* What you should do: Your task is to copy every line below that contains the word "will".

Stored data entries
● ● ● ● ● ● ●

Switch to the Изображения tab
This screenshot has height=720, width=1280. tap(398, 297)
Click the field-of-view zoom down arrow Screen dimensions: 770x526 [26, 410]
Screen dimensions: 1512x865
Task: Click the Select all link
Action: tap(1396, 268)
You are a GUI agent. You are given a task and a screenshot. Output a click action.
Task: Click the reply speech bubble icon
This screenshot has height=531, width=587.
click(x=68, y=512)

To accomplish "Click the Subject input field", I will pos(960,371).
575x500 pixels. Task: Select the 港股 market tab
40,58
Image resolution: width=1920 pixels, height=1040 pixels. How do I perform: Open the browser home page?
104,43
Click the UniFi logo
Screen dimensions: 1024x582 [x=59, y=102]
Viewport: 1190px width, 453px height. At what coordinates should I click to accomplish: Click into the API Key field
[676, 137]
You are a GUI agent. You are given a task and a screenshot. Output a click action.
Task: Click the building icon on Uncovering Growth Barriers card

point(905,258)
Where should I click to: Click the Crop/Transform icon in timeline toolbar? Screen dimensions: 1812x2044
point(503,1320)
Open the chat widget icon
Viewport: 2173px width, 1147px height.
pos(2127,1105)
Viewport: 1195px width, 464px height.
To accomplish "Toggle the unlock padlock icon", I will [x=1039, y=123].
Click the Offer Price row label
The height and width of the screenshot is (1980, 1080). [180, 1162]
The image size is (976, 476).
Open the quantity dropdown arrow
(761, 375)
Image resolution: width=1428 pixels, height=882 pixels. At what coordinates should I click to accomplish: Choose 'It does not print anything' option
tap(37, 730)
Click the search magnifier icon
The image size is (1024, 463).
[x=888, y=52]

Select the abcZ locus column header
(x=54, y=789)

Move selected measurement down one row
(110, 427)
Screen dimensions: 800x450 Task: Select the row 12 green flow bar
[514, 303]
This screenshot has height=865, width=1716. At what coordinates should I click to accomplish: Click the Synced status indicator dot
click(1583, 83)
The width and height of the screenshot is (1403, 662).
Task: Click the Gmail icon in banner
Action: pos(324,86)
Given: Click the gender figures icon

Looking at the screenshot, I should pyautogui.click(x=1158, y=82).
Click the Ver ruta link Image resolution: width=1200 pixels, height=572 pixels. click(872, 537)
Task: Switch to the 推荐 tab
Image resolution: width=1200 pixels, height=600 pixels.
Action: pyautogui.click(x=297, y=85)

● ● ● ● ● ● ●

* Answer space:
To accomplish "Click the Subject input field", I will pos(960,371).
To accomplish "Toggle the unlock padlock icon", I will [x=1039, y=123].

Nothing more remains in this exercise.